On the Stability of DNA Origami Nanostructures in Low‐Magnesium Buffers

• Published in: Angewandte Chemie Vol. 130; no. 30; pp. 9614 - 9618
• Main Authors: Kielar, Charlotte, Xin, Yang, Shen, Boxuan, Kostiainen, Mauri A., Grundmeier, Guido, Linko, Veikko, Keller, Adrian
• Format: Journal Article
• Language: English
• Published: Weinheim Wiley Subscription Services, Inc 20.07.2018
• Subjects: Biomedical materials; Buffers; Chemistry; Denaturation; Deoxyribonucleic acid; DNA; DNA-Nanotechnologie; DNA-Origami; Ethylenediaminetetraacetic acids; Ions; Magnesium; Nanostructure; Rasterkraftmikroskopie; Stabilität; Structural integrity
• ISSN: 0044-8249; 1521-3757
• DOI: 10.1002/ange.201802890

DNA origami structures have great potential as functional platforms in various biomedical applications.
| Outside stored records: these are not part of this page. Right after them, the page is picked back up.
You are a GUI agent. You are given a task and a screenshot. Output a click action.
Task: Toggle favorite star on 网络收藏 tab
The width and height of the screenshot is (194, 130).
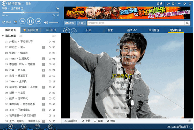click(25, 30)

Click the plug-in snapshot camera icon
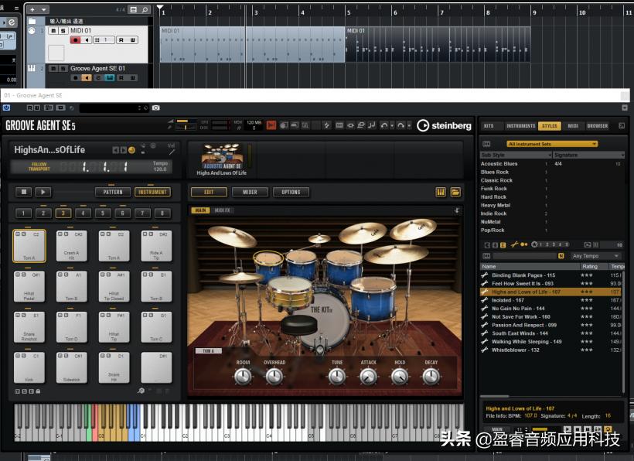(155, 108)
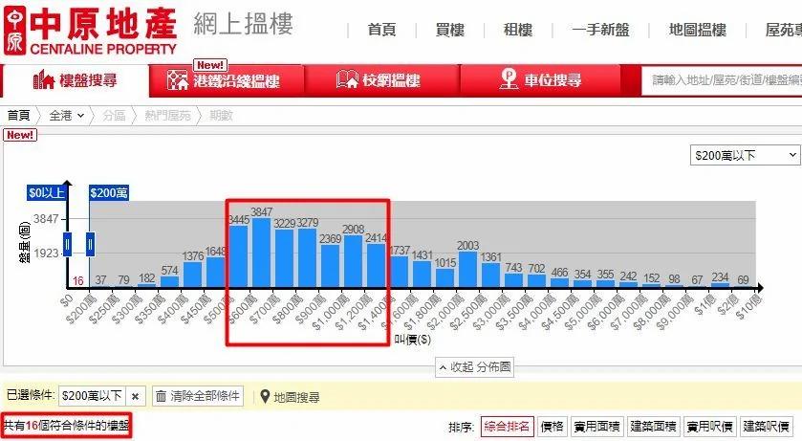
Task: Sort results by 價格
Action: pyautogui.click(x=552, y=427)
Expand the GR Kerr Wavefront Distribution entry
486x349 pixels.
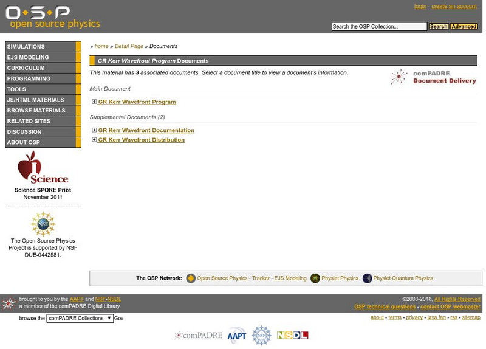[x=94, y=140]
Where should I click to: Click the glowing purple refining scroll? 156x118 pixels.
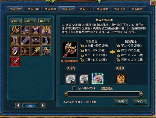tap(98, 79)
Many applications, however, are incompatible with the high Mg2+ concentrations commonly believed to be a prerequisite for maintaining DNA origami integrity. Herein, we investigate DNA origami stability in low‐Mg2+ buffers. DNA origami stability is found to crucially depend on the availability of residual Mg2+ ions for screening electrostatic repulsion. The presence of EDTA and phosphate ions may thus facilitate DNA origami denaturation by displacing Mg2+ ions from the DNA backbone and reducing the strength of the Mg2+–DNA interaction, respectively. Most remarkably, these buffer dependencies are affected by DNA origami superstructure. However, by rationally selecting buffer components and considering superstructure‐dependent effects, the structural integrity of a given DNA origami nanostructure can be maintained in conventional buffers even at Mg2+ concentrations in the low‐micromolar range. DNA‐Origami‐Nanostrukturen wurden hinsichtlich ihrer Stabilität in verschiedenen Tris‐ und Phosphatpuffern bei Mg2+‐Konzentrationen im niedrigen mikromolaren Bereich untersucht. Ihre Stabilität wurde durch EDTA‐ und Phosphat‐Ionen gesenkt, die Mg2+‐Ionen vom DNA‐Rückgrat abziehen bzw. die Mg2+‐DNA‐Wechselwirkung schwächen. Diese Effekte waren für verschiedene DNA‐Origami‐Überstrukturen unterschiedlich ausgeprägt.